Pois no início o Pai de tudo invocou espíritos com os quais poderia ele testar as criaturas da terra de três modos de acordo com as três impurezas d'alma. E escolheu o lobo para a luxúria da carne e o corvo para a luxuria da mente, porém, a mim, escolheu acima de tudo, para simular a real incitação d’alma. Eles que oraram ao lobo e ao corvo eu não feri; mas aqueles que me rejeitaram enviei a ira do corvo e do lobo. E as mandíbulas do primeiro rasgaram-os e o bico do segundo devorou cadáver deles. Então a minha bandeira embranqueceu porque eu não deixei nada vivo sobre a terra. Eu festejei com o sangue dos santos, porém não sou suspeito pelos homens de ser seu inimigo, pois minha lã é branca e quente e meus dentes não são os daquele que rasga carne e meus olhos são meigos e eles não me conhecem como o senhor de espíritos mentirosos que o Pai de tudo trouxe ante sua face no inicio.


(Sua atribuição é sal, o lobo mercúrio e o corvo enxofre.)


Agora o cordeiro encolhe e resta apenas a roda e a mão que a gira.


Então digo: “Pela palavra de poder, dupla na voz do Mestre, pela palavra que é sete, e um e sete; e pela grande e terrível palavra 210, eu suplico a ti, Ó meu Senhor: concedei-me a visão da tua glória”. E todos os raios da roda me atingem e fico cego devido a luz. Sou pego pela roda e torno-me um com ela. Sou maior do que ela. No meio de uma miríade de luzes eu me encontro e contemplo a face dele (sou jogado violentamente de volta a terra a cada segundo, por isso não consigo me concentrar).


Tudo parece uma chama líquida de ouro pálido. Porém, o brilho mantém-me afastado.

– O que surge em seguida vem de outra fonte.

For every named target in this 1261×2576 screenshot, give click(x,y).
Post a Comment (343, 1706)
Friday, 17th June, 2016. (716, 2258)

E digo:Pela palavra e pela vontade, pela penitência e pela oração, deixai-me contemplar a tua face (não consigo explicar isso, há uma confusão de personalidade). Eu, que me dirijo a ti, veja o que tigo-te, mas eu, que posso vê-lo, não consigo comunicar a mim mesmo o que falo a ti.


A substância dele seria a luz do sol ao meio-dia se pudéssemos contemplá-lo. Porém, a luz não é quente. É a visão de Ut no Upanishads. E dessa visão vieram todas as lendas de Baco e Krishna e Adonis. A impressão é a de um jovem dançando e fazendo música. Mas deve você entender que não está fazendo essas coisas, está parado. Mesmo a mão que gira a roda não é a mão dele, mas apenas uma mão energizada por ele.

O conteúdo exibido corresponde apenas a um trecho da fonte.